Con l'unico motivo del ricorso principale i l'Avvocatura dello Stato critica la sentenza impugnata nella parte in cui ha disatteso l'eccezione di prescrizione del credito, facendo decorrere tale prescrizione dal giorno di entrata in vigore della legge 6 ottobre 1986, n. 656. Richiama la giurisprudenza di questa Corte sulla natura "indubbiamente precettiva e niente affatto programmatica" dell'art. 1 della legge n. 18/80, e rileva che la legge n. 656 del 1986 si è
limitata a rideterminare il quantum, mentre il diritto alla equiparazione dell'indennità di accompagnamento degli invalidi civili a quella goduta dai grandi invalidi di guerra è già riconosciuto dalla legge n. 18 del 1980. Per cui la prescrizione non sarebbe compiuta per alcune delle prestazioni richieste, ma non per altre.
Il ricorso non è fondato.
Dalla esposizione dei fatti contenuta nella sentenza impugnata risulta che il signor PA, titolare dell'indennità di accompagnamento, aveva chiesto, invocando l'art. 1 della legge n. 18 del 1980, la legge n. 392 del 1984 e l'art. 3 della legge n. 656 del 1986, che l'indennità di accompagnamento gli fosse corrisposta nella misura fissata dalla legge n. 656/86, fino al 31 dicembre 1987. In sostanza il ricorrente chiedeva la differenza fra quanto percepito e quanto spettante in virtù della nuova misura dell'indennità spettante agli invalidi di guerra (ed estensibile all'indennità di accompagnamento in forza dell'art. 1 della legge n. 18 del 1980), fissata nell'art. 3, secondo comma, della legge n. 656 del 1986.

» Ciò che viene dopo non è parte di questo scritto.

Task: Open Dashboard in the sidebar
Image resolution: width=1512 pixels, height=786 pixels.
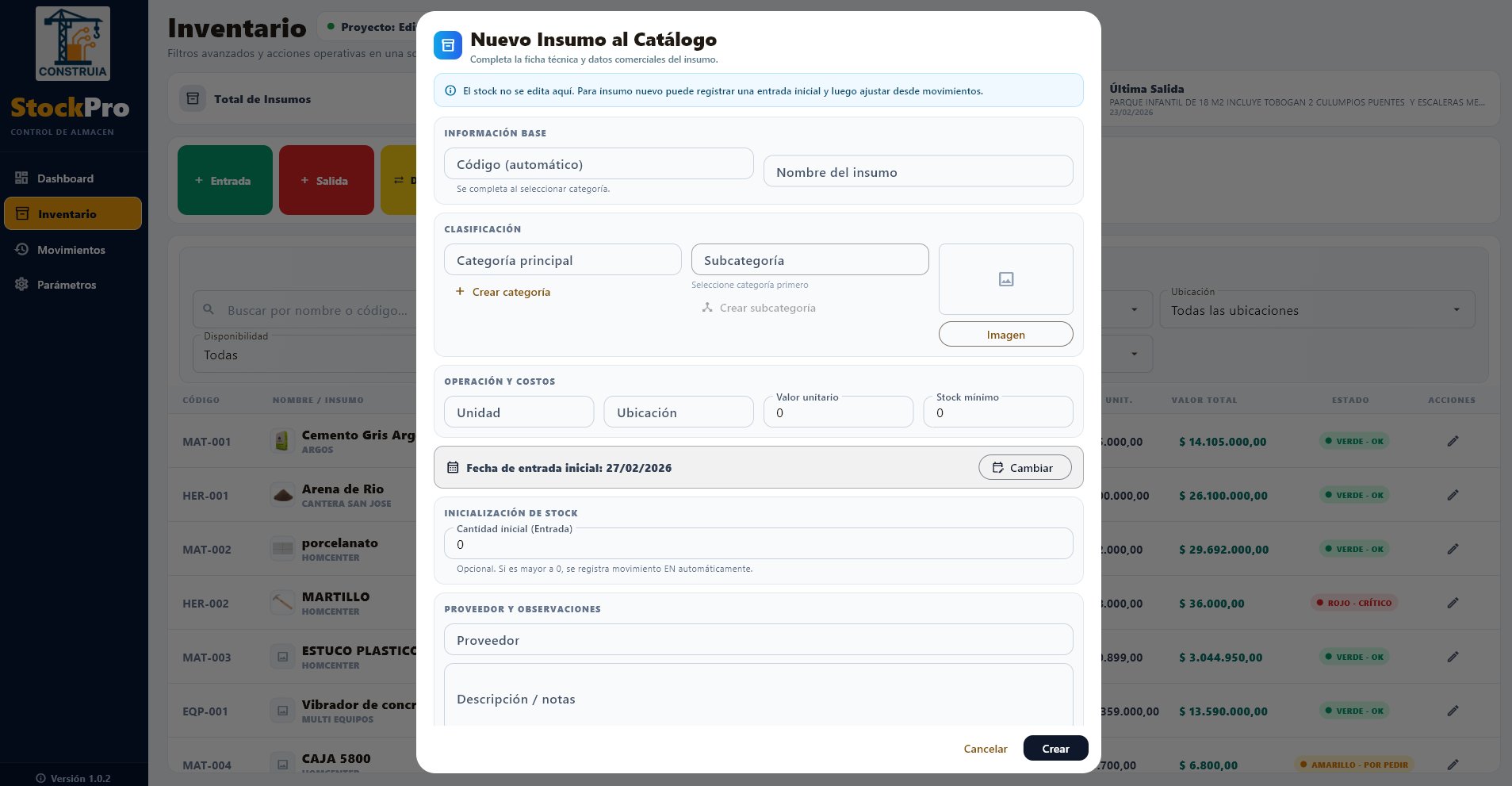Action: [65, 178]
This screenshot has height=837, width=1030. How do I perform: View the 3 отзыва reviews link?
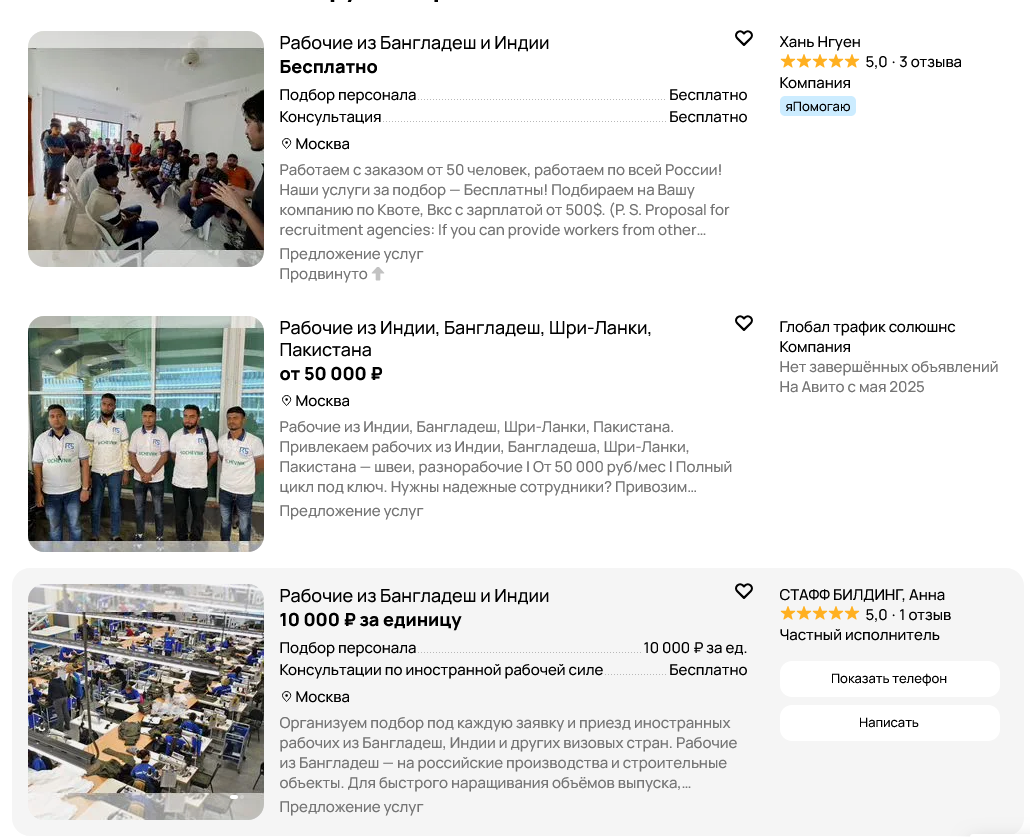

Atteso che la nuova misura del beneficio spettante agli invalidi di guerra è stata determinata con la legge 6 ottobre 1986 n. 656, entrata in vigore il 16 ottobre 1986, correttamente il Tribunale ha rilevato che la invocata prescrizione decennale non può decorrere da epoca precedente il 26.10.1986; sicché la notifica del ricorso effettuata il 26.7.1996 ha impedito ogni prescrizione. Per tutto quanto esposto il ricorso va rigettato.
Le spese di questo giudizio di legittimità vanno poste a carico del soccombente Ministero ed attribuite al difensore del resistente, che ne ha chiesto la distrazione ai sensi dell'art. 93 c.p.c.
P.Q.M.
La Corte rigetta il ricorso e condanna il ricorrente al rimborso, in favore del resistente, delle spese di questo giudizio di legittimità, che liquida in Euro 7.00 per spese oltre Euro 700 (settecento/00) per onorario di avvocato, con attribuzione all'avv. Sandro Scoppa.
Così deciso in Roma, il 16 gennaio 2002.